A unique case of eyelid metastasis from nasopharyngeal chondroid chordoma in a 63-year-old woman was reported. Chordomas are rare tumors of the bone deriving from remnants of the embryonic notochord. Histologically, the tumor showed lobulated structure and concludes two types of cells: liquid drop cell and small round/cubic cell.

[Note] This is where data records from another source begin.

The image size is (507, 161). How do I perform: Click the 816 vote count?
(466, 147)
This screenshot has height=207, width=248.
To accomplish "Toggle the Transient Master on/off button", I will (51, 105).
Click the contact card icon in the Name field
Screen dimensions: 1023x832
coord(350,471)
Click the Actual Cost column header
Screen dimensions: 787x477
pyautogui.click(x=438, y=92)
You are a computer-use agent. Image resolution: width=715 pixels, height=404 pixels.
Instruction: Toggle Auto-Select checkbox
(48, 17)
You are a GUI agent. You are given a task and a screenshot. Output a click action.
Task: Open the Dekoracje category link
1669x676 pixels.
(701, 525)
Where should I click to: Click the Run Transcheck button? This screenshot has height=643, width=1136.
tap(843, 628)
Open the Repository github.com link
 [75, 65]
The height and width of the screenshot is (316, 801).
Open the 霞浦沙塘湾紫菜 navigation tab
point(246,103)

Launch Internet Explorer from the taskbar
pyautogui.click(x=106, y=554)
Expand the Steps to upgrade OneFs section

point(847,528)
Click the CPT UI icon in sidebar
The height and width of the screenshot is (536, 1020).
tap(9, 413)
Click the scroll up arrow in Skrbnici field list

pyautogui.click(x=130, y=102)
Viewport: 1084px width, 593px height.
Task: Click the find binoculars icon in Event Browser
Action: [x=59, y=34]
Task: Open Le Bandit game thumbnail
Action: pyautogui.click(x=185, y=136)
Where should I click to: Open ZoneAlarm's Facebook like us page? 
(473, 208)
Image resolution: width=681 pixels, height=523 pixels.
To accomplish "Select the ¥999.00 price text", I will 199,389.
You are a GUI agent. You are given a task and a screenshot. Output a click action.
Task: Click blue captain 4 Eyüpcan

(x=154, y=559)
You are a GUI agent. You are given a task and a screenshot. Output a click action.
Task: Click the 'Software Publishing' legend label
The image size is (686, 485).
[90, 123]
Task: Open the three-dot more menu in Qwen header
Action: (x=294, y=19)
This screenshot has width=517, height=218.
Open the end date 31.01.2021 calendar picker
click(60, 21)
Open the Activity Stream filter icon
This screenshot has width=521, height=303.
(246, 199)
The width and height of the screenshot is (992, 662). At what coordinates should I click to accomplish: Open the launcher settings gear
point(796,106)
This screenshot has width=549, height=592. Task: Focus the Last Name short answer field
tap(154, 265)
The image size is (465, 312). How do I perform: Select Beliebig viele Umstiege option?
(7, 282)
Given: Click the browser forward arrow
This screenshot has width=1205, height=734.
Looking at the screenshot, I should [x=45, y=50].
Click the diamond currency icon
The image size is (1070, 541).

Immunohistochemically, AE1/AE3, epithelial membrane antigene (EMA), and S100 showed a uniform and strong positivity. It has a great capacity for recurrence and malignant transformation, despite their slow-growing nature. The most common sites of metastases are liver, lungs, and bones. The eyelid metastasis from chordoma is an extremely rare finding, which may suggest a poor prognosis for the patient. Its significant clinicopathological characteristic could prompt us to take it into consideration when assessing the patient's prognosis.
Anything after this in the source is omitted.